More people across the globe reported experiencing negative feelings and emotions like stress during 2020 than in any other year "in recent history," according to Gallup’s Negative Experience Index.
"2020 officially became the most stressful year in recent history," Gallup found, based on a survey of adults in 115 different countries asking them about how they felt "during a lot of the previous day."
- 40% experienced worry during a lot of the day.
- 40% experienced stress.
- 29% experienced physical pain.
- 27% experienced sadness.
- 24% experienced anger.
Gallup notes that experiences of these emotions were "already at or near record highs in 2019," but went on to set new records the following year. The survey recorded a five-point jump in the percentage of people who experienced stress, from 35% in 2019 to 40% in 2020, making it the most stressful year since Gallup began the Negative Experience Index in 2006.

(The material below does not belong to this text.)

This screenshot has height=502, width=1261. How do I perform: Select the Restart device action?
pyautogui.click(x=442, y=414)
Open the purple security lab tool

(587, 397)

"The five-point jump from 35% in 2019 to 40% in 2020 represents nearly 190 million more people globally who experienced stress during a lot of the previous day," Gallup wrote.
The percentage of people who reported stress varied country by country. Peru reported the highest levels with 66%, while Kyrgyzstan reported the lowest with 13%. When it comes to general negative emotions, Iraq reported the highest Negative Experience Index score with 53, while Taiwan reported the lowest with 13.
Gallup also reported that its Positive Experience Index did not change despite the pandemic, remaining at a global score of 71, where it was in 2019 and in 2018.
"The pandemic is not entirely to blame for the world's emotional state. While 2020 may have been a record-setting year for negative emotions, the world has been on a negative trajectory for almost a decade," Gallup concludes.
"That's not to say things can't or won't improve in the future. In the U.S. in 2021, people's ratings of their lives rebounded — hitting new all-time highs — and their emotions returned to pre-pandemic levels. But all the findings reinforce why it is important for leaders to ask, benchmark and understand how their people are living their lives."
Gallup polled adults age 15 and older in 115 different countries with nationally representative samples based on probability, with a sample size of 1,000 people or more for each country or area surveyed, and a margin of error between +/-1.1 and +/-5.5 percentage points.